Algo parecido les pasa a los apóstoles: la barca se hunde azotada por las olas; tiemblan y temen seriamente por su vida. ¿Dónde estará Jesús? Es tal la intensidad del miedo que no le reconocen cuando se acerca a ellos caminando sobre el agua, algo inesperado: ¡Imposible que fuera Jesús! Ni siquiera basta su mensaje tranquilizador, –¡No temáis, soy yo!– para vencer la falta de fe de Pedro, a la primera dificultad. Y es que la historia de Elías y la de Pedro es la eterna historia del hombre!
La historia cristiana ha estado jalonada de muchos elías y pedros; por supuesto han existido muchas jezabeles y herodes, pero a éstos, al fin y al cabo, nunca les ha interesado Dios. Lo triste, lo doloroso, lo incomprensible es la existencia de tantas personas, entre ellos tantos cristianos de hoy que, cuales nuevos elías y pedros, están fuertemente inclinados a mirar hacia atrás y a torcer el gesto, cuando no a elegir un camino diferente, al amanecer de la prueba o al inicio de la tormenta. Porque en la vida de todo ser humano, más tarde o temprano, aparece la prueba; su frágil existencia es reciamente sacudida por la terrible soledad de un desierto sin horizonte final o el fragor de una tormenta aterradora. Unas veces se presenta en forma de enfermedad incurable; otras, la muerte de un ser querido; tal vez irrumpe en la propia experiencia los efectos devastadores de una catástrofe natural; o una situación económica desesperada con su estela de inseguridad, amarguras, sinsabores…

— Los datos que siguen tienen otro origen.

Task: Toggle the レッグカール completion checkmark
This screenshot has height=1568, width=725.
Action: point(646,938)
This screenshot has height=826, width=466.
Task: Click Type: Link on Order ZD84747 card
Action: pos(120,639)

Pues bien, las lecturas de este domingo nos ofrecen una consoladora respuesta; no al estilo humano, como desearíamos, sino al divino, que no siempre coinciden. Dios, lejos de cruzarse de brazos, nos la ofrece siempre y en plenitud. Pero sólo una actitud de fe confiada, total, que se abandona al Dios Padre con la fuerza y la luz del Espíritu nos conducirá a la reflexión sobre la figura del Dios crucificado, que asume su condición de varón de dolores, experimentando en toda su crudeza la fragilidad de nuestra realidad humana. La cruz de Jesús es una parte esencial de la respuesta de Dios a la crudeza de la vida humana. Y en su cruz se contiene el germen del talante cristiano como exigencia y compromiso.